3.) Why Pete Rollins is not enough: I like Pete Rollins and for that matter Kester Brewin. I am challenged by their creative critiques of Western church’s cultural captivity to modern frameworks. But in both cases, ‘I feel like’ I’m left hanging, with no place to land, and this is dangerous if you believe God’s work in Christ is about the proliferation of justice in real place and time – i.e. ongoing social relationships. In Zizek’s words, Derridian deconstructionism is always postponing the arrival of the real, the truth. It is “the redemptive promise that is always ‘to come.’ (Ticklish Subject 134ff). We must always be making space for the reassertion of difference and thus we never really land. The proper appreciation of Rollins and Brewer as well as their limitations is expressed well here by Richard Sudworth, to whom Jonny Baker comments here. Bill Kinnon’s post (HT to Bill) is further commentary and Bill is always worth reading.

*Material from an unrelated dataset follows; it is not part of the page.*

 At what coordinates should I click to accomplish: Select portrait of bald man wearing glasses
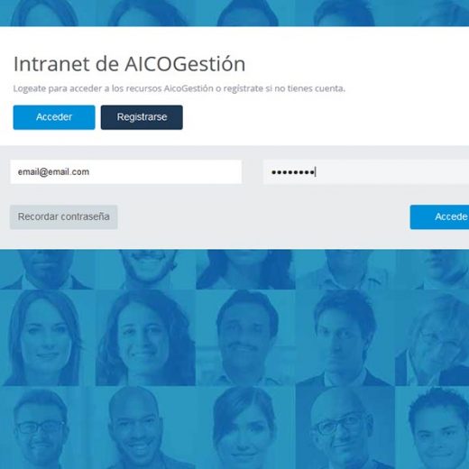[x=345, y=428]
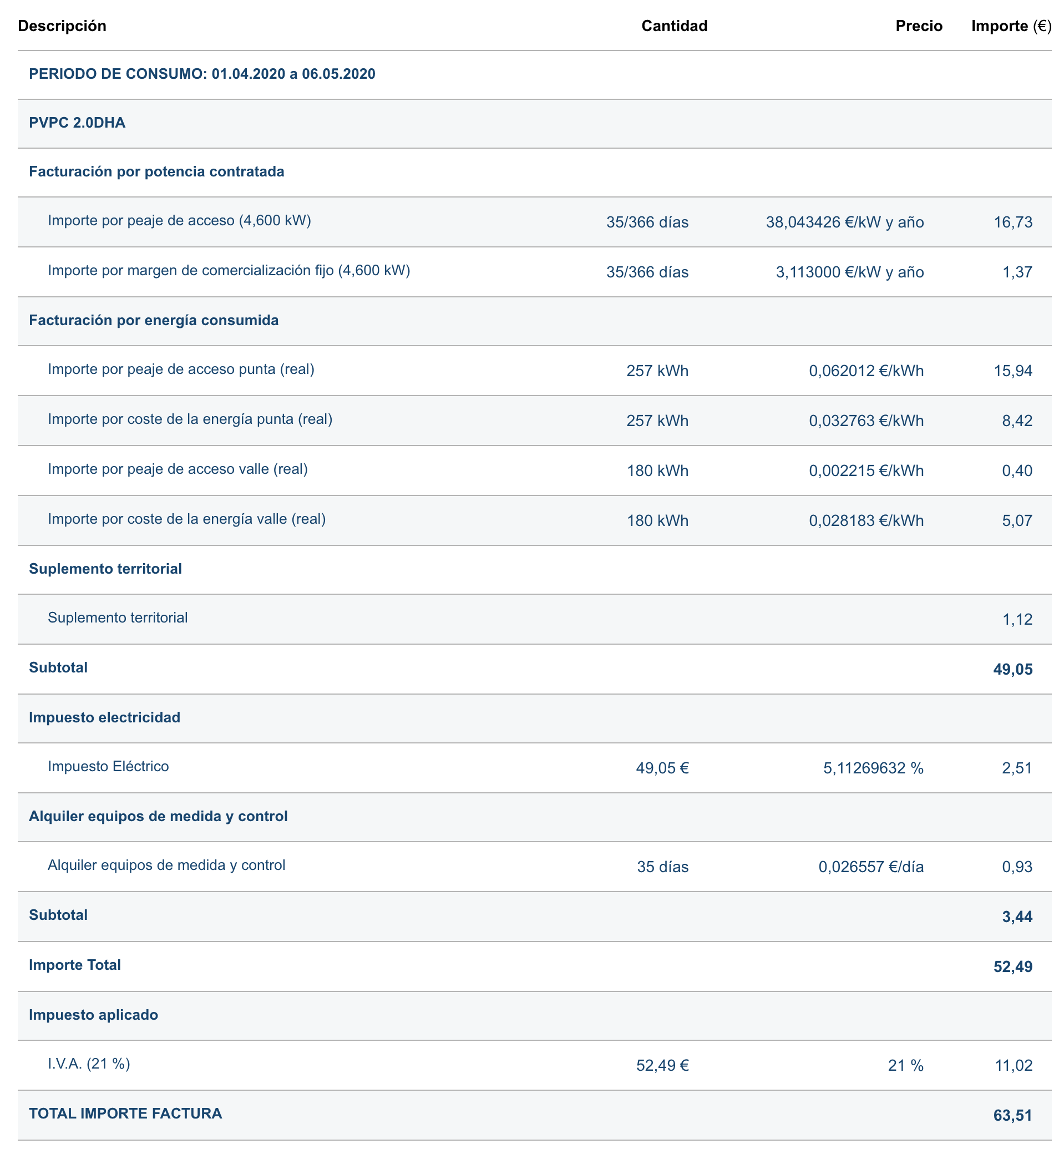Click the Cantidad column header

click(674, 26)

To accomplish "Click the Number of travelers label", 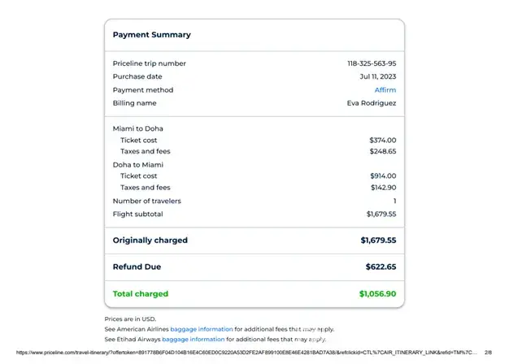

4.) Scot McKnight on a Third Way for Preaching: I like Scot’s post here that challenges us to see beyond the idea of preaching as the central place for educating believers in the church. He is critiquing Jim Belcher’s book Deep Church which I haven’t read (yet!), but I must, because it certainly is getting alot of good attention. Sorry Jim! but I’ll get to it! I sympathize with Scot when he emphasizes spiritual formation into Scripture must be a total communal weeklong effort. Having said all that, I think both Pagit’s and Belcher’s (from what Scot describes) and Scot’s notion of preaching misses the point. I agree, preaching is not teaching information (traditionalist preaching) and it is not communal discerment (Pagit). Nonetheless, it is a speech act which unfurls the reality of the text by which “truth in brought into being” by the Holy Spirit, and people are imvited into it. Preaching is spiritual formation rightly done within a liturgical context.

5.) Talk about inefficient leadership, but there is something here I am desperate for … what is it? Thanks David Hayward!

6.) Christendom is good? I appreciate and sympathize with counter arguments against Anabaptists for the goods inherent in Christendom. Colin Hansen writes about some of these goods here. Unfortunately I disagree with much of this article. Instead I urge us all to learn about the positives there might be in Christendom from Oliver O Donovan Thanks Halden.

7.) “Youth Groups Ruin Kid’s Lives.” I was once quoted as saying something like that. Now comes Leadership’s piece on the subject. I feel a little better about myself now. (HT Ben Sternke)

8.) Teaching Hope – A practical and challenging engagement with how “hope” is shaped (found here) – by our own Luke McFadden. HT Angela Walker.

9.) Religious Community versus All-Encompassing Community. Chris Smith reviews Jim Belcher’s Deep Church. First of all, Belcher seems to be getting a hearing for his book and I’ve got to get to it. But in lieu of that, I love Chris Smith’s review of it at Englewood, and his distinction of religious versus all-encompassing community. Check it out here.

10.) More Evangelicals Are Leading Their Constituents Into Conversatons about Emerging/Missional Church. Some are productive, some are confusing the issue. I was involved in a great conversation here last week. In my own denomination, at Toccoa Falls College, this one (here, here and here HT Andrew Jones)sounds like its off on the wrong foot? Rob Bell emerging? For all the confusion surrounding the term “missional,” I still think its redeemable with a defined set of theological ‘drivers.’ The term ‘Emerging’ just always seems to confuse things.